栄養士さんの中には糖質制限食を行うこと自体を強く問題視する人もいます。そういう人には次のような説明を行います。

「極端な糖質制限食で明らかに心が病んでいる人は止めさせた方が良いでしょう。でも、反対に喜々としてやっている人たちもいます。彼らは大抵素晴らしい血糖コントロールを維持しています。そうであれば継続させたら良いのではないですか?彼らと口論しても、なんの益もないでしょう?僕はSNWでのやりとりから「喜々として糖質制限食をやれている人たちは僕たちとは異なった文化圏を生きている人たちだと気づきました。彼らには僕たちのロジックは決して理解されません。ちょうど『エネルギー制限食派と糖質制限食派が決して理解し合えないように』。文化が異なると相互の文脈はまったく理解し合えなくなるのです」。

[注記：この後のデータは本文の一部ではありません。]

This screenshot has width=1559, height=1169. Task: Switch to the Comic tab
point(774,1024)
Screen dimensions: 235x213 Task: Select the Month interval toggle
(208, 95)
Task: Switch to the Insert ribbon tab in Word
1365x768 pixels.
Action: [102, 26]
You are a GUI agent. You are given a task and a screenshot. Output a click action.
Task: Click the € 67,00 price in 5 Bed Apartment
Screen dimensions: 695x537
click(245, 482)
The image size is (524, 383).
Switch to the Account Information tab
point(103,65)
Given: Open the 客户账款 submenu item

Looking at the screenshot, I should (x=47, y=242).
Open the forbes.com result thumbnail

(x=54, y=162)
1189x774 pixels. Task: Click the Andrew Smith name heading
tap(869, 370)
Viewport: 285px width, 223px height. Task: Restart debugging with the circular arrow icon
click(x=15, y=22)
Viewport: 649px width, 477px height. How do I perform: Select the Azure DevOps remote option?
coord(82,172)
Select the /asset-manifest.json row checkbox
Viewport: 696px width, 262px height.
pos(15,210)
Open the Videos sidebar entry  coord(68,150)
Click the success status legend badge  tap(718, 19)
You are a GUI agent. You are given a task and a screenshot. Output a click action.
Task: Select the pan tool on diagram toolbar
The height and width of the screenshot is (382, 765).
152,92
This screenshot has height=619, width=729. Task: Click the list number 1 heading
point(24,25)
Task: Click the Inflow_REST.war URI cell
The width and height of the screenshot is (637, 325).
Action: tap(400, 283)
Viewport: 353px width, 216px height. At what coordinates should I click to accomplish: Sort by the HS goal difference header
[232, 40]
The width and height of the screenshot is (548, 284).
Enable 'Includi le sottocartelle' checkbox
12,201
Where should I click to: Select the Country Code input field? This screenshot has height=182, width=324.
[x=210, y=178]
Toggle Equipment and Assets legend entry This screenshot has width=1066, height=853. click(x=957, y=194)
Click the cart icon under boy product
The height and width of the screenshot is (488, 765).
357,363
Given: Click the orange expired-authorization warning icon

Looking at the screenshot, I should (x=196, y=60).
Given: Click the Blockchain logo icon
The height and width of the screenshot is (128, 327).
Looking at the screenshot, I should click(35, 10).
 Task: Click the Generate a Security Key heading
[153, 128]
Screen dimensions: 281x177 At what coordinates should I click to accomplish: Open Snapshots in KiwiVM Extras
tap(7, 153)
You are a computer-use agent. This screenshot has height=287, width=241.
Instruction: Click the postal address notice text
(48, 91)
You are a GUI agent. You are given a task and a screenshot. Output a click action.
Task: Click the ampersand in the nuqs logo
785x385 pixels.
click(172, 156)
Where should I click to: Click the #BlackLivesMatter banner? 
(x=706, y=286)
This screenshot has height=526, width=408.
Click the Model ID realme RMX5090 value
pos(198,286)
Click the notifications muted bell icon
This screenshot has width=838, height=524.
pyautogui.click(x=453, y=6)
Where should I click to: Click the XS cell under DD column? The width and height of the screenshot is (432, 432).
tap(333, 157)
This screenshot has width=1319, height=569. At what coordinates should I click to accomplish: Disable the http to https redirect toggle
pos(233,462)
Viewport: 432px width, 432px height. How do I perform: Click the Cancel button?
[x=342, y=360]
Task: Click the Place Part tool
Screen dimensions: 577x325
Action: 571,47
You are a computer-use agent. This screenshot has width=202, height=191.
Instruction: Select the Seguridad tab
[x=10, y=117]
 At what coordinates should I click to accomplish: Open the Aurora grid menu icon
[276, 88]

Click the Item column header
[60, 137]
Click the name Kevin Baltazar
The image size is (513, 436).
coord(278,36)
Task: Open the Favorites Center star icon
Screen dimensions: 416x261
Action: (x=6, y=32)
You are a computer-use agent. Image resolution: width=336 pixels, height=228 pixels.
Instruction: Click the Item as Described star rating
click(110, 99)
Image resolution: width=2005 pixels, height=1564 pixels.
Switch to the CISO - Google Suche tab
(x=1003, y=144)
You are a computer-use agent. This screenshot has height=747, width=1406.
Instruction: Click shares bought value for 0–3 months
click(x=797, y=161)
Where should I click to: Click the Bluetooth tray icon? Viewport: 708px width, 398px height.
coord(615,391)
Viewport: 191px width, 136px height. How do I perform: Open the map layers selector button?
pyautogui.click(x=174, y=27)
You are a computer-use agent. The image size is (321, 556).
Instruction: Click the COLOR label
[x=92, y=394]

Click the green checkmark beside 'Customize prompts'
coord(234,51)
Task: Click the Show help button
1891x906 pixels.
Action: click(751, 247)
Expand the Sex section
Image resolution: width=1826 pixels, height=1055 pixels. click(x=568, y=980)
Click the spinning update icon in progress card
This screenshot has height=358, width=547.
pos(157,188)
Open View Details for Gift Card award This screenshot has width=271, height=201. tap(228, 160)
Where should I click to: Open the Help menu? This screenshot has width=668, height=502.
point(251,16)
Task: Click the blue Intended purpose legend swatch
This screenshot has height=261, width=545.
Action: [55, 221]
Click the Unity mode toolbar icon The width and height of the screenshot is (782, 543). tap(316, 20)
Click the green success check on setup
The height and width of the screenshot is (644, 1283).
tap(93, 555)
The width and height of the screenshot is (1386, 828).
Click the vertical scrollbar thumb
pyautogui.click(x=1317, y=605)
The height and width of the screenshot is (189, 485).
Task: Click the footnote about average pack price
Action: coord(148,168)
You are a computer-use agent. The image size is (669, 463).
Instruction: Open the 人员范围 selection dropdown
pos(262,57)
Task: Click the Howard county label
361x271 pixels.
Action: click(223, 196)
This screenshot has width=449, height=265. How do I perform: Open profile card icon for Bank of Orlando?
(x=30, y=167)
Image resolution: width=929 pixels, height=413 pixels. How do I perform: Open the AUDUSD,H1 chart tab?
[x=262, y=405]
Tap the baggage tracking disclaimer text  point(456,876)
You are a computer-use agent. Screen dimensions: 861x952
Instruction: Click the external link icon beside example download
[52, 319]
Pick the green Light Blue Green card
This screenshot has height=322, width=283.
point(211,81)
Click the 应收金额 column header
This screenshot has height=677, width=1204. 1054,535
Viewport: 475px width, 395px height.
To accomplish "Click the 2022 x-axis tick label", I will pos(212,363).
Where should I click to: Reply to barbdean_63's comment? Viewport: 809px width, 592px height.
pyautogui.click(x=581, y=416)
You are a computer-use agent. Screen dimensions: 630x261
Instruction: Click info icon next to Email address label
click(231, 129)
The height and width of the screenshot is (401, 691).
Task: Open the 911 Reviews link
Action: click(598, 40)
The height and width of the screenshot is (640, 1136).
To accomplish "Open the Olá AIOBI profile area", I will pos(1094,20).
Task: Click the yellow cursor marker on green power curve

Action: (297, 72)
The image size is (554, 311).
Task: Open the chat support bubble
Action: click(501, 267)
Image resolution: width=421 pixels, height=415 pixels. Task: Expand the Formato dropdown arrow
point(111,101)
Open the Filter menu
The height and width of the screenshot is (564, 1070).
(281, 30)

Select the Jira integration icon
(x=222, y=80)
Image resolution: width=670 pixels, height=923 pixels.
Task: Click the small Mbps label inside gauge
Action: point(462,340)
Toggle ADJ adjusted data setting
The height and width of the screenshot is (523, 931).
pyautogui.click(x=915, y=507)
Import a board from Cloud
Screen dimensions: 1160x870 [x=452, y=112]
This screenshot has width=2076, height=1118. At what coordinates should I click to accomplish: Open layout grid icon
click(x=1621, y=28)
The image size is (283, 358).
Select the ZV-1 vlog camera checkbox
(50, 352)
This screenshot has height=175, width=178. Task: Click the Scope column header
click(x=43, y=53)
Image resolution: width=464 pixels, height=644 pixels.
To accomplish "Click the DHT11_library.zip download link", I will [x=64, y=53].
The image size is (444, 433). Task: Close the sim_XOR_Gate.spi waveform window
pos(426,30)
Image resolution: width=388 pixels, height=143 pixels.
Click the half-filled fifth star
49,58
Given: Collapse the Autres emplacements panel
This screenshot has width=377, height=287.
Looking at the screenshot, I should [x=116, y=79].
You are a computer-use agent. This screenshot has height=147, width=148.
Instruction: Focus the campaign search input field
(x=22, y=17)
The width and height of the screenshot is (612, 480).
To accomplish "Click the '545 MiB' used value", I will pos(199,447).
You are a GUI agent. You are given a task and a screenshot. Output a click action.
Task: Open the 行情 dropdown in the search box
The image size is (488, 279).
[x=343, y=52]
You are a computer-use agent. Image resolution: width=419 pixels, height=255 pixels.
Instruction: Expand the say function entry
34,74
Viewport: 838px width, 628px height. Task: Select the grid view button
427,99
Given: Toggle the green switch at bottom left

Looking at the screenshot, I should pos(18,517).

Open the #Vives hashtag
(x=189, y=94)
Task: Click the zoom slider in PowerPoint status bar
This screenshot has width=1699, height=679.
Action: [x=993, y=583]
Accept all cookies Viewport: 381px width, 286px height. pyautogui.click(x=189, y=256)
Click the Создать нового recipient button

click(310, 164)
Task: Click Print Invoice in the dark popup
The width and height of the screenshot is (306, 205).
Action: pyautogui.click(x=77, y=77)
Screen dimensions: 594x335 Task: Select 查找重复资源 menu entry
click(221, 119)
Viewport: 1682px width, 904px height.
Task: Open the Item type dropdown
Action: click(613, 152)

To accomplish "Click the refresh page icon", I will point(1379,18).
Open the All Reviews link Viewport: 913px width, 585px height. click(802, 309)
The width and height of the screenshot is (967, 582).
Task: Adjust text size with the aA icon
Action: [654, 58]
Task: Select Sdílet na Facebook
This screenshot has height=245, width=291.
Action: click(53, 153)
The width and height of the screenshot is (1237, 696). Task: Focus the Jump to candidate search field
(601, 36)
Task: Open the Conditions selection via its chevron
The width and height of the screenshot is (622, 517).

でも、ひとつだけ良い解決方法があります!知りたいと思いますか?それは『私たち医療者が、彼らの異文化を理解しようと努力することです』。そして、それが理解できると、不思議なことが起こります。彼らの考えや行動に変化が起こるのです。どういう変化が起こるか?それはぜひご自身で体験してみてください」と。

糖質制限食をひどく問題視する文脈は「バランス食」という自文化中心主義に端を発していないかどうか、自問自答する必要があるのではないかと考えます。「エネルギー制限食 vs 糖質制限食」は臨床疫学的研究報告においても、意見が分かれるくらい科学的には微妙な論争です。「糖質制限食=危険」といった短絡思考ではなく、患者全体を見て、何がベストか?を考えることの方が遥かに重要です。まぁ、大変難しい問題ですが・・・。

■最後に
このように文章にしてみて気づくことは、糖質制限食の一番の問題点は「禁忌条項をどこからどこまでに設定するべきか?」という問いに対する正解が存在しないことではないか?と思えてきます。それ故、糖質制限食が日本糖尿病学会において、正式な栄養療法として認定されるまでにはまだもう少し時間がかかるだろうと考えています。もちろん、糖質制限食を強く推奨する専門家もおられます。しかし、他に有効な方法がない場合に限り、例外的に適応すると考える医師が体勢だと思います。糖質制限食に対する明確な指針が早く確立され、長期的安全性が保証される日が来ることを待ちたいと思います。